## Description of the task
For this exercise, copy each line of the records that contains the word "question".

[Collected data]
================================

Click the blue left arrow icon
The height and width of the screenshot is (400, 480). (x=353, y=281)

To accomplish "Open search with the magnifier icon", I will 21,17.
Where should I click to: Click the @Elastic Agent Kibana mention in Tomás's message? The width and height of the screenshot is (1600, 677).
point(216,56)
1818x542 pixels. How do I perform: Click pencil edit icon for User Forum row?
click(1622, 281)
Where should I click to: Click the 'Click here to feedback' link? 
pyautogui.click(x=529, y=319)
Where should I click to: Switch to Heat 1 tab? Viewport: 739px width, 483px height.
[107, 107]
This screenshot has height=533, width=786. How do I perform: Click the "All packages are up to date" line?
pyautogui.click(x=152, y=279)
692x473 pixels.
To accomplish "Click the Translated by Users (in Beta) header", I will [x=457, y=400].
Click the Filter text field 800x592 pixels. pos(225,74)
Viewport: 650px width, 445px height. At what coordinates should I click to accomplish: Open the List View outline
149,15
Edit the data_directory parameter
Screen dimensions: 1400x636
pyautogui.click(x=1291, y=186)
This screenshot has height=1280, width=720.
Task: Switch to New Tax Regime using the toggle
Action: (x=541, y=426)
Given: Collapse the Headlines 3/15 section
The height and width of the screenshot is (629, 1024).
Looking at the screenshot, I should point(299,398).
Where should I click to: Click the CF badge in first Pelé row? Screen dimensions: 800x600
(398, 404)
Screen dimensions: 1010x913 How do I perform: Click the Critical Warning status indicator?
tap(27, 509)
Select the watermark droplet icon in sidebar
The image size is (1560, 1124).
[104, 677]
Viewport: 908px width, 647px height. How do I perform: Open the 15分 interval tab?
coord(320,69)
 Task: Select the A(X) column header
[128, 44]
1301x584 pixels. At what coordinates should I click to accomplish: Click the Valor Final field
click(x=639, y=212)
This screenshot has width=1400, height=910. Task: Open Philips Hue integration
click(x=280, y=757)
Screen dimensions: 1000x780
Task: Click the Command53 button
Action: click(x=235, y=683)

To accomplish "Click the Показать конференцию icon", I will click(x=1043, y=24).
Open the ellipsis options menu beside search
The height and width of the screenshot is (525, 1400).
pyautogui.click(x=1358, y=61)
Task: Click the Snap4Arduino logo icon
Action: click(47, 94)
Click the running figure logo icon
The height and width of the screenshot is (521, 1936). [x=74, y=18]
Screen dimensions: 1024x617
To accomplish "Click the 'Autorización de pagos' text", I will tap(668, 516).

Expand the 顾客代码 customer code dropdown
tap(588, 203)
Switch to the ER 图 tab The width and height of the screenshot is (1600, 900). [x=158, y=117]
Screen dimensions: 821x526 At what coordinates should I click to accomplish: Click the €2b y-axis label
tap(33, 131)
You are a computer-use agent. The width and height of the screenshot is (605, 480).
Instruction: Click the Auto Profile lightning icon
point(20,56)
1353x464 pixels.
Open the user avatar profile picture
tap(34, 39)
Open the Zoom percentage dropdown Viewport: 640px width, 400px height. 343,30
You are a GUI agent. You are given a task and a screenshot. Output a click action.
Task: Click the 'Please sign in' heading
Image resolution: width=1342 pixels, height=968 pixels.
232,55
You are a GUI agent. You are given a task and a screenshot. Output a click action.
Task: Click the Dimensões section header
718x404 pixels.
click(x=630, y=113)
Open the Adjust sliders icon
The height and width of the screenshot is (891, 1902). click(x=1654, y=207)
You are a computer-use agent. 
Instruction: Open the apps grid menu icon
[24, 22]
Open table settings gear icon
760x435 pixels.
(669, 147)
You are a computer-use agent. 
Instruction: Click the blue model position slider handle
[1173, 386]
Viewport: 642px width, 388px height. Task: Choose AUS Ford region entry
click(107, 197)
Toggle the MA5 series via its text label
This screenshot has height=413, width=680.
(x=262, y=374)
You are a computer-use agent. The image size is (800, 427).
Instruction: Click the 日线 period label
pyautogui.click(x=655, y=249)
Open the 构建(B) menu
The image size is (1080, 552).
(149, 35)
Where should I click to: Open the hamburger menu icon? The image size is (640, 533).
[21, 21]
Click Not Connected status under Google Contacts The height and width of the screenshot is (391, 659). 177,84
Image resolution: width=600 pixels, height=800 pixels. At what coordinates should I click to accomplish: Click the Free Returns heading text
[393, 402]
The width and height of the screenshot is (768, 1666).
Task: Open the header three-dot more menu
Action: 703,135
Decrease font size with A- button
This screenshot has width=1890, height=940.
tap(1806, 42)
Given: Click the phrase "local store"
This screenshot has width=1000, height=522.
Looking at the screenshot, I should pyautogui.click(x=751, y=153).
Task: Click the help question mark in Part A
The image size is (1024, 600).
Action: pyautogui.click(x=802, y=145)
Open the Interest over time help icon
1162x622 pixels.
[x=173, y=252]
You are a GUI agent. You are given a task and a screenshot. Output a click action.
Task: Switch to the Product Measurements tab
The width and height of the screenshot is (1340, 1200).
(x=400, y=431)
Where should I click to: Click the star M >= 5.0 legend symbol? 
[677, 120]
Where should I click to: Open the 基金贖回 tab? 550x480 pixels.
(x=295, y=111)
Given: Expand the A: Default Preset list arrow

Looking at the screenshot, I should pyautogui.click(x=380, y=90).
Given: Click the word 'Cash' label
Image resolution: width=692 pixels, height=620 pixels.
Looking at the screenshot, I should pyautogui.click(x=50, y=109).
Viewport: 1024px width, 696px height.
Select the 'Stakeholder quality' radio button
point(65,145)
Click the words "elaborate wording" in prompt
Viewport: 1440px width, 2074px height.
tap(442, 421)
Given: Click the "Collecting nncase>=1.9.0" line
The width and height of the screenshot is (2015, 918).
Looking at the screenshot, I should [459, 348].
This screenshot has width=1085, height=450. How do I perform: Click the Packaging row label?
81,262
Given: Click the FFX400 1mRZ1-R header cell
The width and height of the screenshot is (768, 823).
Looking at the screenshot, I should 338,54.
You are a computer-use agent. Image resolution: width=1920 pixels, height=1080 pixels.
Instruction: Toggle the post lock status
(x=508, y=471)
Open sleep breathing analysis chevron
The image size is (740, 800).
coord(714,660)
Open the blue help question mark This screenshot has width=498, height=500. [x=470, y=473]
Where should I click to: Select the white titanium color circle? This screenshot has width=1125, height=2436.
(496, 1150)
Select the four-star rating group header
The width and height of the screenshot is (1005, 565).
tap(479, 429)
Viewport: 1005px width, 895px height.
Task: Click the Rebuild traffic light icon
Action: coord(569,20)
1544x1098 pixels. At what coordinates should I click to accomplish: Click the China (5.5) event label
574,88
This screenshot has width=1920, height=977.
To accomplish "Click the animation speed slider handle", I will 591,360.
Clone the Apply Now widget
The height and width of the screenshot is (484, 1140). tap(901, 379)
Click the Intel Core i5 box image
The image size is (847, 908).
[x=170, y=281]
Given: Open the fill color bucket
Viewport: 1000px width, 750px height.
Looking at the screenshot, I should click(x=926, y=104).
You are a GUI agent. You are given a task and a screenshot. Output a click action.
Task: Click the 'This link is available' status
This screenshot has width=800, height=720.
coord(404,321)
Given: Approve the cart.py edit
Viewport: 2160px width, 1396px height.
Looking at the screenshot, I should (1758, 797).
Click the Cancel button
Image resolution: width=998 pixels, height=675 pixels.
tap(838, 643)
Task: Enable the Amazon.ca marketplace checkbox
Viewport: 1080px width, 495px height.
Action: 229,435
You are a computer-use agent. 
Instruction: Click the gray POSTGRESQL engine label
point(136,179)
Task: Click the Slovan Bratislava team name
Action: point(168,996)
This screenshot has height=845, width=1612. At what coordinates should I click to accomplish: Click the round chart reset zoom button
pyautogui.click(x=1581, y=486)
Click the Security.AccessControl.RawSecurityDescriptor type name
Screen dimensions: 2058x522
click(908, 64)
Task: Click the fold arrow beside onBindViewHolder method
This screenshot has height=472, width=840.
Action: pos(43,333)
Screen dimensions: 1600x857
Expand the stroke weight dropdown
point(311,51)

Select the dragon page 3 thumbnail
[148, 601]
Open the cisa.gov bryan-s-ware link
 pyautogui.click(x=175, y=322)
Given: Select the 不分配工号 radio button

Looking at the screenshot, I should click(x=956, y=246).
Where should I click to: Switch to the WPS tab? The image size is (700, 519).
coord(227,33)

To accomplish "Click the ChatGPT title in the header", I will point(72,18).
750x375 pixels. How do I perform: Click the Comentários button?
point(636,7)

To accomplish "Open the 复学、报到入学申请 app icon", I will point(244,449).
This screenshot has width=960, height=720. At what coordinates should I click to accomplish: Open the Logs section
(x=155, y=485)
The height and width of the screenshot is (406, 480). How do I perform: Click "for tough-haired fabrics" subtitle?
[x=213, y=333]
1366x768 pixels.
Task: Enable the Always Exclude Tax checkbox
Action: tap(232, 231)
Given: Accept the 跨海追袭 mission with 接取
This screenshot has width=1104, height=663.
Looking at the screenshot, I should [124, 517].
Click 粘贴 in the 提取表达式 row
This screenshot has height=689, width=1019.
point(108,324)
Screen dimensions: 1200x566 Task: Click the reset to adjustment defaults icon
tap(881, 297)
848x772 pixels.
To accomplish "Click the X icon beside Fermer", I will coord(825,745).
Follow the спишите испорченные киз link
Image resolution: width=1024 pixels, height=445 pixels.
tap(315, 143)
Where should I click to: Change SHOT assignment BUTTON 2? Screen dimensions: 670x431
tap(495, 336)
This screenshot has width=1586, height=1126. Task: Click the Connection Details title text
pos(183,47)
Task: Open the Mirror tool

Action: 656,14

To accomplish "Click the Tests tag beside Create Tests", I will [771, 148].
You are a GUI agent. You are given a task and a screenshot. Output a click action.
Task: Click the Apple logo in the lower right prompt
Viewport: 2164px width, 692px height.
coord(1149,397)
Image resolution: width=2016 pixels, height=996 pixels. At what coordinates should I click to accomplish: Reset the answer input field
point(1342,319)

================================

## Solution to this task
Task: Click the help question mark in Part A
Open the blue help question mark This screenshot has width=498, height=500. [x=470, y=473]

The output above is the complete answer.